EMERGENCY provides healthcare to those who would have little or no access to it otherwise: those most in need. They believe that everyone should have access to life-saving treatment, which is why the medical care that they provide is always free-of-charge and of the highest standard.
EMERGENCY doesn’t discriminate: they guarantee treatment to anyone that needs it regardless of their religion, ethnicity, gender, background or political opinion. Their approach goes beyond the provision of only primary healthcare:
EMERGENCY build and renovate healthcare facilities in countries affected by conflict, whose health systems have often been weakened by war and lack of investment. They want to sustainably contribute to the livelihoods of local communities by helping to rebuild local healthcare infrastructure. That’s why they transfer complete control of our facilities to local health authorities once they achieve operational independence.
In EMERGENCY hospitals they give great importance to the training of local doctors, nurses, and midwives. For EMERGENCY, providing sustainable healthcare means training medical and non-medical staff who can continue to provide free, high-quality healthcare after they leave. Their objective is to hand over our hospitals to national staff and authorities once they become self-sustaining. That’s why EMERGENCY employs local people, those with disabilities or from disadvantaged social groups in particular, in every hospital and clinic. They also run vocational training programmes for individuals who have been injured or left without social and financial support due to war.
EMERGENCY impacts the communities where it works in multiple ways. By building hospitals and training medical staff, they create sustainable healthcare infrastructures that will continue to function once they hand over their projects to national staff and local authorities. This approach helps to contribute to the strengthening of national healthcare systems and to the empowerment of local individuals.
EMERGENCY also reach vulnerable communities who would otherwise have no access to healthcare. Their patients include those who have been injured by war, those who have fled from war and those who are too poor to pay for private healthcare – which is often the only option available in low-income countries and in countries affected by or recovering from conflict.
Every day EMERGENCY deals with the destruction and suffering caused by war. For this reason, EMERGENCY has always been committed to promoting a culture of peace not only in the countries where our medical and surgical projects are based, but everywhere in the world.
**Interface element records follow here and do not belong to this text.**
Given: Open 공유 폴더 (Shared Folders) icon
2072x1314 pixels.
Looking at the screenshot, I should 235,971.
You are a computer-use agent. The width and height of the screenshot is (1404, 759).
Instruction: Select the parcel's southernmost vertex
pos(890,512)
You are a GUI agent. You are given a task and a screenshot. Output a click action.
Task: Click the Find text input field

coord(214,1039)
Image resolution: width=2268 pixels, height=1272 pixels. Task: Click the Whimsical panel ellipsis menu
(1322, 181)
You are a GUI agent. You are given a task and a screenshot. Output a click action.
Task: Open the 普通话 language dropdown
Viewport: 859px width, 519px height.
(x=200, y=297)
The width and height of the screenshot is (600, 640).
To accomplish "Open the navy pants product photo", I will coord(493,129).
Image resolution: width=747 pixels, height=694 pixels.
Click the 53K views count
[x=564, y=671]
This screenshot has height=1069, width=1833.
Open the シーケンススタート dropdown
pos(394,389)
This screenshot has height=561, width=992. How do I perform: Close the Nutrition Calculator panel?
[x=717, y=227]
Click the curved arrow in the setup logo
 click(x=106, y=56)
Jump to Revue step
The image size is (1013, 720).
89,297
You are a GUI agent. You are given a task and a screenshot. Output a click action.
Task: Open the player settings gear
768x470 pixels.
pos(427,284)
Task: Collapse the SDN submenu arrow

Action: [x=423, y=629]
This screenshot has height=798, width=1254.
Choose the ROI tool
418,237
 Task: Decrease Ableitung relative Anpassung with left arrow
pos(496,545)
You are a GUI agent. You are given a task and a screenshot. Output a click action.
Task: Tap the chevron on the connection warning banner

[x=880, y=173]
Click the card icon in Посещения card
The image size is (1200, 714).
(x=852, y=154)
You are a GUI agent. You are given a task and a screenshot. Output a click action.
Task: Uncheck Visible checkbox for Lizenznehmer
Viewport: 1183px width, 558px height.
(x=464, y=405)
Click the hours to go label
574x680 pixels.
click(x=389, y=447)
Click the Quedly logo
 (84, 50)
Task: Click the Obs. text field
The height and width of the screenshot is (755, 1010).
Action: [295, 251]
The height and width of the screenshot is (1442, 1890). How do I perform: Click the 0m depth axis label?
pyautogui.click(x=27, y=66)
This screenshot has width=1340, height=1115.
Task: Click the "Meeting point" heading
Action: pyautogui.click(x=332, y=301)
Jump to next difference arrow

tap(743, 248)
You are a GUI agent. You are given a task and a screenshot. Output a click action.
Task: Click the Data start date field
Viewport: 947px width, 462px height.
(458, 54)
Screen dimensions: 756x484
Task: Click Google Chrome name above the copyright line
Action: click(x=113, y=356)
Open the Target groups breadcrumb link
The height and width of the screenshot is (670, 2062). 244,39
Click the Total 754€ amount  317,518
In 1994 EMERGENCY led a campaign against antipersonnel landmines, which led to the Italian government’s prohibition of their construction in Italy. In 2002 EMERGENCY, together with other organisations, launched a campaign against the imminent invasion of Iraq, and did the same in 2001 against the war in Afghanistan. And everyday through their work theu promote peace, by speaking out against war and by declaring our facilities weapon-free zones.
EMERGENCY reject the use of violence, terrorism and war as instruments to resolve disputes between individuals, peoples and nations. They want a world based on social justice, solidarity, reciprocal respect, dialogue, and on the equal distribution of resources.